*** THE DATA Section Begins ***

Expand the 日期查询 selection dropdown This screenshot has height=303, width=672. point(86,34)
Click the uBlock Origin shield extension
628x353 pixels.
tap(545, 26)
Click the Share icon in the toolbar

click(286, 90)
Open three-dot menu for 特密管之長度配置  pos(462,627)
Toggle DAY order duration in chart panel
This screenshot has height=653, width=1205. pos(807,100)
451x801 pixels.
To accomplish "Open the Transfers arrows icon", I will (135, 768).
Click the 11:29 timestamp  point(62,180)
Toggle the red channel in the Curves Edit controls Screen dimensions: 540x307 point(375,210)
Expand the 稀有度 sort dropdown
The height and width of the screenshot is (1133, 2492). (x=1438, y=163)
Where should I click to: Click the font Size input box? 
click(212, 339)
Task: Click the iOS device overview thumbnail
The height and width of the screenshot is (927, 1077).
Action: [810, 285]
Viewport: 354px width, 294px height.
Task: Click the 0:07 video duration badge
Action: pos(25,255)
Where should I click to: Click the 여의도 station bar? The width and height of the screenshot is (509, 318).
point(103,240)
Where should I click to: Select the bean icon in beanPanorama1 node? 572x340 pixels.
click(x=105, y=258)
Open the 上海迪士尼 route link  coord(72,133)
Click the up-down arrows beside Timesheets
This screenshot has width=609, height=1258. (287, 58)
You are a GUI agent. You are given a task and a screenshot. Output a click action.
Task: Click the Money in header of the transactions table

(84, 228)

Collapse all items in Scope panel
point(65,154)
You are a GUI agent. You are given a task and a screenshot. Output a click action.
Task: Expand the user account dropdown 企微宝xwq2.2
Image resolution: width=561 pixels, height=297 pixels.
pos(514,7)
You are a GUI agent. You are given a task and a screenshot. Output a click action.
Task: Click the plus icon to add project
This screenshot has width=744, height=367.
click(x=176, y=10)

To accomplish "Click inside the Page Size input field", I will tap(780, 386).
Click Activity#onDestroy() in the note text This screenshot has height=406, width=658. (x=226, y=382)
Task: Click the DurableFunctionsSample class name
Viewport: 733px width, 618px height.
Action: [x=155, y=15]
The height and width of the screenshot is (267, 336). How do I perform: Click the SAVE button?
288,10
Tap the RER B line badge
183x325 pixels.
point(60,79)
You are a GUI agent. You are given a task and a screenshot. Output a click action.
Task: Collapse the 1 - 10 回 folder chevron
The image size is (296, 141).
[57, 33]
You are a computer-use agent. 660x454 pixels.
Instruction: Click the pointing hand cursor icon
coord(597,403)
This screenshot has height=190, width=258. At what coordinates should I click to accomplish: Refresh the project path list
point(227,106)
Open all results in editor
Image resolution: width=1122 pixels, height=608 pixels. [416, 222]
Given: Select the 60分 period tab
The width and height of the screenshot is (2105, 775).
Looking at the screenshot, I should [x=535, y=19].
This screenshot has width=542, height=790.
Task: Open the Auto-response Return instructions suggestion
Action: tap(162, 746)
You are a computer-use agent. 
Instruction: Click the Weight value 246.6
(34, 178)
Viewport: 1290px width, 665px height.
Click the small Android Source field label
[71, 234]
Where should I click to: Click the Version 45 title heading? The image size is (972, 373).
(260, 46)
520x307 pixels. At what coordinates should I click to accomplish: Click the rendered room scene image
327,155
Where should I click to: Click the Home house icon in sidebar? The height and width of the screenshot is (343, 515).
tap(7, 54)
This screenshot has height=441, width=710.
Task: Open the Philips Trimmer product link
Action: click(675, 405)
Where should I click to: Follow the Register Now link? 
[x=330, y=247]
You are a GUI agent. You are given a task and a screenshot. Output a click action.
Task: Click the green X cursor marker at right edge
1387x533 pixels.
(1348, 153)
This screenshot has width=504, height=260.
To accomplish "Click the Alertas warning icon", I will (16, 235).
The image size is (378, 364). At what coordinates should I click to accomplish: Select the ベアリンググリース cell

*** THE DATA Section Ends ***

* WHAT IS NEEDED:
Every line that holds the word "will" should be copied from the records above.

* EXERCISE OUTPUT:
To accomplish "Open the Transfers arrows icon", I will (135, 768).
To accomplish "Click inside the Page Size input field", I will tap(780, 386).
To accomplish "Click the Alertas warning icon", I will (16, 235).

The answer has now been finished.